*EXERCISE:* Copy the items word for word, starting at the line that contains "The width and height of the screenshot is (1568, 523)." and ending after the line that contains "Action: click(x=1086, y=625)".

*DATA FOR THIS EXERCISE:*
* * * *

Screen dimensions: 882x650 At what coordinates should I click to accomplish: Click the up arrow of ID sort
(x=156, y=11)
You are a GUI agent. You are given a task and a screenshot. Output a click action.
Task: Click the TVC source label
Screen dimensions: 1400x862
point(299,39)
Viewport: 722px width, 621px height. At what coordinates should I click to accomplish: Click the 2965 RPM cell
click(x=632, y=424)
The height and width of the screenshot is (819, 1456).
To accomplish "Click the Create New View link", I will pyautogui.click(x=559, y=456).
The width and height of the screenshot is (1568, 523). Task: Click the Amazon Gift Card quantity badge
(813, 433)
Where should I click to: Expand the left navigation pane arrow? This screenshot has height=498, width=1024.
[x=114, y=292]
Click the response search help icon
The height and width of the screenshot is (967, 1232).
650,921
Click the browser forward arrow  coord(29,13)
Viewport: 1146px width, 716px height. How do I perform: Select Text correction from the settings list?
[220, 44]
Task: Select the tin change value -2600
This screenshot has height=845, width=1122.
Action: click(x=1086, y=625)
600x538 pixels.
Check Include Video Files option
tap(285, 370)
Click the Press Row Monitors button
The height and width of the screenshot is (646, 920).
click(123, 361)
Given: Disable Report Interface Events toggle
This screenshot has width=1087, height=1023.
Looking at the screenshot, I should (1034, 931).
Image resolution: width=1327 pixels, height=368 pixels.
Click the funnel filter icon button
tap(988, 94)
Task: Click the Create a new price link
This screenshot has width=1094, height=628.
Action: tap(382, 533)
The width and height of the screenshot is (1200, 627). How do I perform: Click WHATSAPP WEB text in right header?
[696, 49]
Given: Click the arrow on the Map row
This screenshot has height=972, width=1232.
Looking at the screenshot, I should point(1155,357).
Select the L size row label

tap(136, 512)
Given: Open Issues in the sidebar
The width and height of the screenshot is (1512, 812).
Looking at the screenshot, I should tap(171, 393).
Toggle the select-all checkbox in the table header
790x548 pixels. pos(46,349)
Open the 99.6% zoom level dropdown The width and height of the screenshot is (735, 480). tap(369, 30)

* * * *

*RESPONSE TO THIS TASK:*
The width and height of the screenshot is (1568, 523). Task: Click the Amazon Gift Card quantity badge
(813, 433)
Where should I click to: Expand the left navigation pane arrow? This screenshot has height=498, width=1024.
[x=114, y=292]
Click the response search help icon
The height and width of the screenshot is (967, 1232).
650,921
Click the browser forward arrow  coord(29,13)
Viewport: 1146px width, 716px height. How do I perform: Select Text correction from the settings list?
[220, 44]
Task: Select the tin change value -2600
This screenshot has height=845, width=1122.
Action: click(x=1086, y=625)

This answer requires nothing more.